Wildlife and Fisheries Science

Major Professor

David A. Buehler

Committee Members

Nathan Sanders, Frank van Manen, Ben Fitzpatrick


Habitat loss and fragmentation caused by tourist development along the eastern coast of the Yucatan Peninsula of Mexico represents a big threat to the survival of Nearctic-Neotropical migratory songbirds. This habitat plays a crucial role for successful migration for many migratory birds. However, the effects of habitat loss and fragmentation on these birds have not been well documented in the region. From September- December, 2006-2008, we mist-netted and conducted transect surveys to assess the variation in the avian community among three different levels of development (high, medium and low). The study area included two small reserves (10-20 ha) in the hotel zone associated with the Riviera Maya (high development), two sites with limited development within the Sian Ka’an Biosphere Reserve associated with small fishing camps (medium development), and two undeveloped sites located on a private ranch within Sian Ka’an (low development).
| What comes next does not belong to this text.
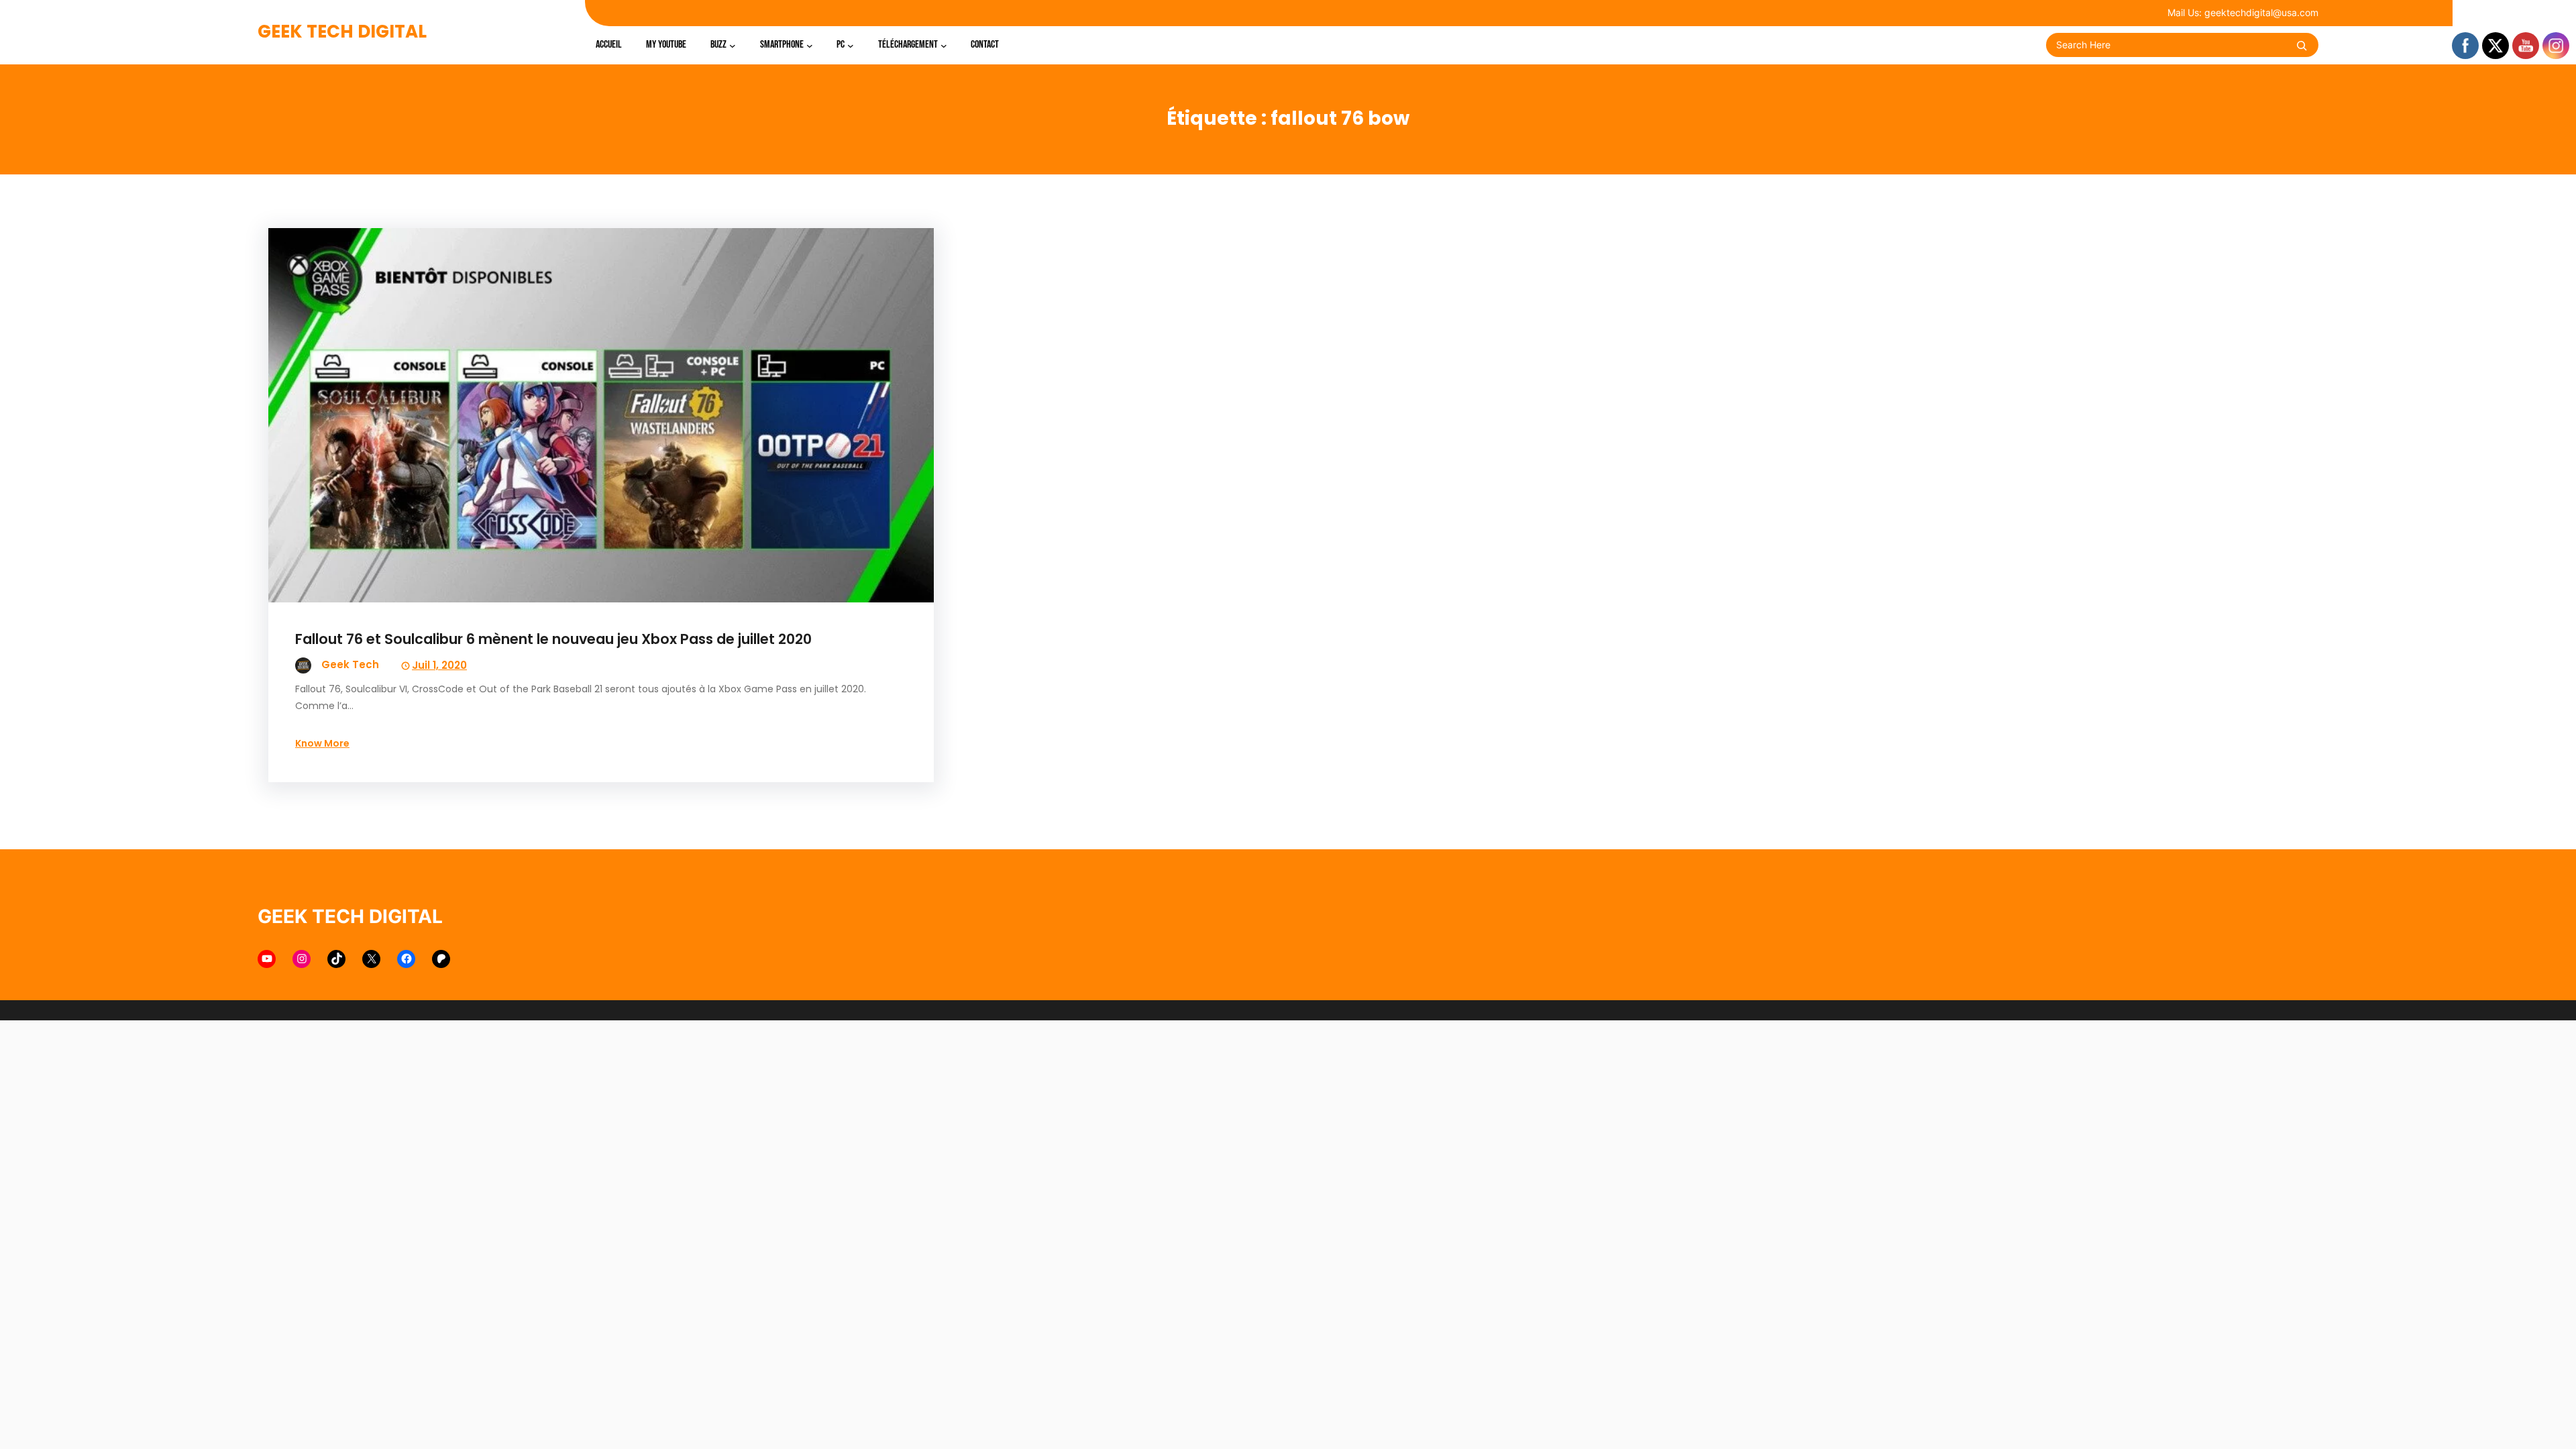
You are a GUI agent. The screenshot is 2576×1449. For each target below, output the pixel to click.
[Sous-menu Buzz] (732, 45)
I assessed species richness and abundance of four avian groups: the entire community, year-round residents, winter residents, and transients. Species richness and abundance decreased significantly with the greatest levels of disturbance. The high development level had the least species richness and abundance, whereas the medium development level had the greatest richness for all bird classes. However, my results suggest that small reserves in the hotel zone can be important compliments to the large, undisturbed reserves (Sian Ka’an) for both resident and migrant birds. Forty-six percent of all birds species captured in mist nets were Nearctic-Neotropical migrants; thus this group composed a significant component of the avian community. The dominance in the year-round resident community by the endemic Black Catbird (Dumetella glabrirostris) at medium and low development sites showed that coastal dune vegetation is also important in maintaining populations of endemic species, which are sensitive to levels of disturbance. The use of two different survey methods (mist-netting and transect surveys) produced complimentary descriptions of community composition. Because many year-round resident species and migrants depend on this scarce and discontinuous coastal habitat, and because of the intense development pressure on this coastal zone, better conservation strategies are needed to successfully sustain the avian community of this region.